Grim-faced now, Koniev stood motionless as the when vanished behind him. Rustling cloth and a muttered American swear word told him Helen and Thorn were getting the same treatment. He tried frantically to sort through the situation — looking for some way out. What the devil was happening here?

What was Tumarev’s game? What did he hope to gain by taking a law officer and two foreigners captive? The man was acting more like a bandit chieftain than a ship’s captain.

More like a bandit chieftain. The phrase echoed in his mind.

Koniev studied Tumarev more carefully, suddenly chilled to the bone.

The blondhaired sailor moved back into his line of sight, still holding Koniev’s gun. “That’s all. The others were clean.” He looked at Tumarev expectantly.

The captain shook his head. “No, not here.” He smiled coldly.

“Use the tape.”

The sailor slid the pistol into his pocket, produced a roll of duct tape, and took a step toward Thorn — the nearest of the three to him.

Colder than he’d ever been in his life, Koniev half turned to look at Helen and the American colonel. They looked surprised, angry, and somewhat baffled. But did they truly understand the peril they faced?

Tumarev’s brutal, dismissive “not here” could have only one meaning.

Koniev breathed out, his thoughts suddenly reaching toward his older brother. Their parents were dead. And now perhaps Pavel would be left all on his own. The possibility of that pierced him with regret, but there were no options left no other doors to open. He must act. Or none of them would make it out of here alive.

Flatfooted, Koniev launched himself across the desk — straight at Tumarev. He was counting on surprise, on doing something totally unexpected. He was also counting on the fact that a bullet would have to hit something vital to kill him quickly. With luck, he could give Helen and Peter Thorn a chance to react.

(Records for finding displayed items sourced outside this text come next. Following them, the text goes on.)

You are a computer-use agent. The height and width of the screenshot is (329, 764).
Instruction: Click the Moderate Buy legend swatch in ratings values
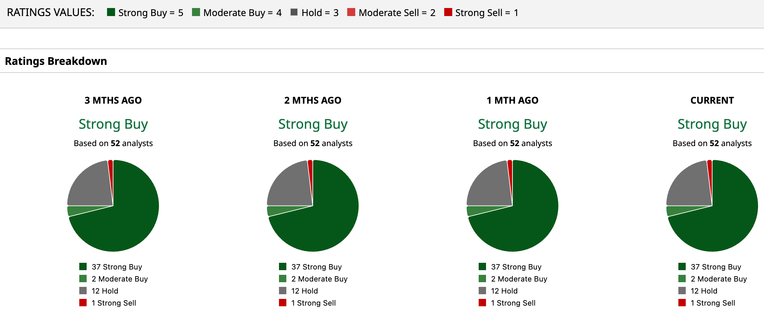[x=196, y=12]
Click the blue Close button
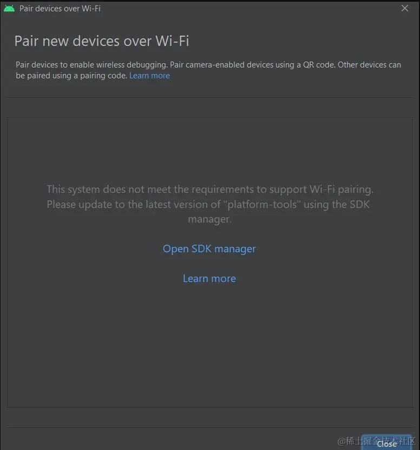 pyautogui.click(x=386, y=444)
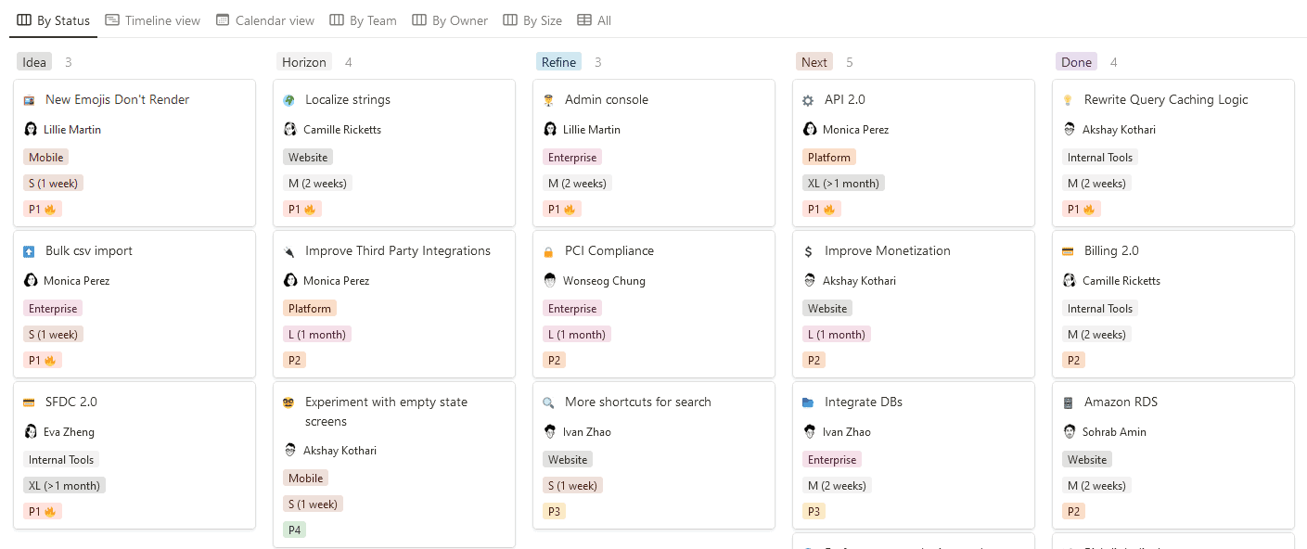Click the Next status column header
The height and width of the screenshot is (549, 1307).
[x=814, y=61]
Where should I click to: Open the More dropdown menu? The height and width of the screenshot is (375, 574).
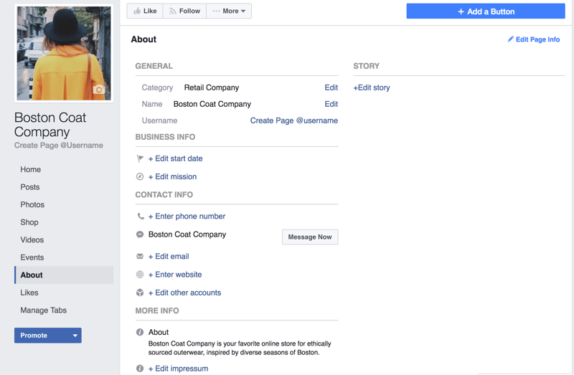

Thorn exploded into action — spinning to the left, poised for a round kick with his right leg. He glimpsed Helen moving at the same time, whirling toward the darkhaired sailor who’d brought them here from the gangplank.

Three deafening gunshots erupted — two in rapid succession, the third a split second later.

His foot missed its intended target — slamming into the blond sailor’s hip instead of his stomach — but the kick still had enough energy to knock the man down. The roll of tape skittered away across the steel deck.

Thorn threw himself across the sailor, pinning one arm. He chopped down hard twice — aiming for the man’s exposed throat.

Something crunched on the second blow, and he saw the sailor’s eyes widen in horror.

The man suddenly stopped fighting and gasped, struggling desperately for oxygen that couldn’t get through the larynx Thorn had smashed. His arms and legs quivered as he flopped on the deck like a dying fish tossed into the bottom of a boat.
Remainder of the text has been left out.